When is the last time you performed an assessment on the safety and security of your company? Not necessarily the locks on the door, or the alarm system; but rather, the firewalls to your business website and cyber-security features that protect private and sensitive customer information.
In August 2015, headlines circulated around the world regarding the data breach from Internet hackers who breached the confidential files of clients for Ashley Madison, an online dating site for individuals seeking extramarital affairs. The secretive, personal nature of the business—and the fact that customers were required to enter credit card information—made it doubly susceptible to attack. In several anonymous media statements, the self-described hackers noted that they targeted Ashley Madison because they believed the entire business model was, “a scam.” However, even companies with less questionable services may be targeted because of the mounds of valuable data collected on a daily basis.
According to an article on Entrepreneur.com: “Cyber-crooks increasingly are targeting small businesses to steal information such as passwords that lead to bank account balances and credit lines, customer data and sensitive product details. Hackers also may try to virtually hijack company computers or websites and use them to attack others online. They know most small businesses lack the security expertise, data protections and response tools that large companies have at their disposal.
Falling victim to a hack can be costly. Malicious or criminal data breaches on average cost victim companies $318 per compromised record in 2010, according to Traverse City, Mich.- based research firm Ponemon Institute.”

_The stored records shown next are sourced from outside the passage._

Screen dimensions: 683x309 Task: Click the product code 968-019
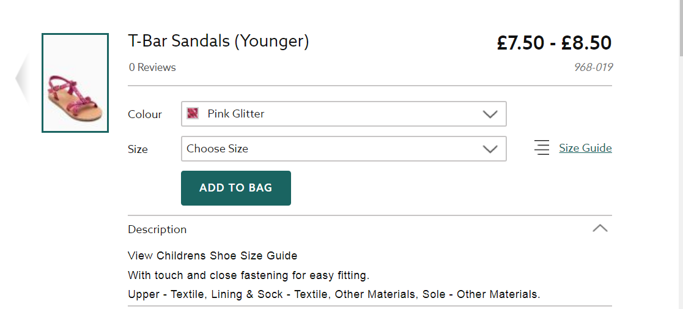pos(593,67)
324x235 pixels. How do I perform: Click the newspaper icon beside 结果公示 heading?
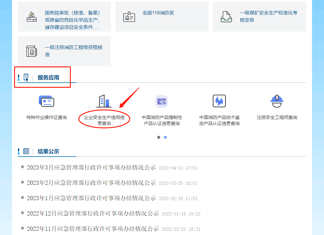point(26,151)
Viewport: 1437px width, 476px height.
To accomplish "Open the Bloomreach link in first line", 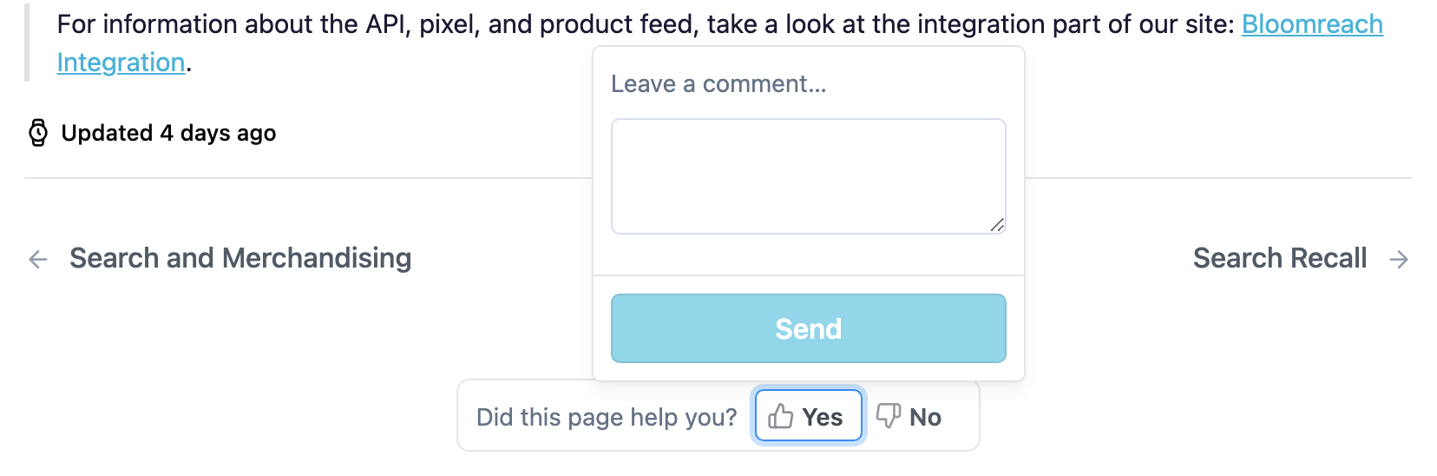I will coord(1311,24).
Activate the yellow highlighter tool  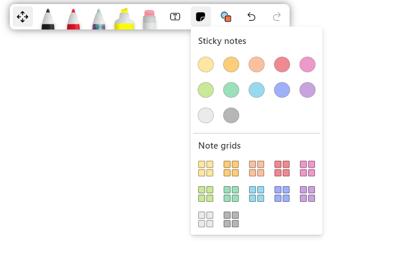[x=124, y=19]
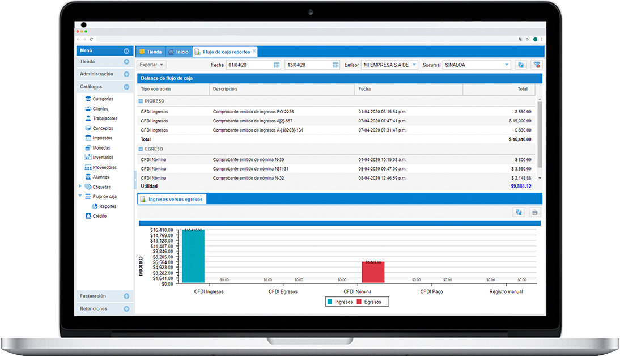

So, what is your liability for failure to protect customers’ sensitive data and private information? If your business requires any type of login procedure using email addresses and passwords, then consider it a target for potential hackers. Many times, lawsuits arise when victims feel that the company was careless, reckless or negligent in their duties to protect sensitive information. If customers/clients can prove that your business could have or should have done more, then the risk for litigation increases.
Every small business should have a cyber-security plan in place. If you don’t have one, or don’t know what that means, check with your IT Provider or IT consultant for advice and information about conducting a cyber-audit to learn how to secure your company’s resources. For more information on other business development topics, visit www.TheInstituteNC.org and follow @TheInstitituteNC.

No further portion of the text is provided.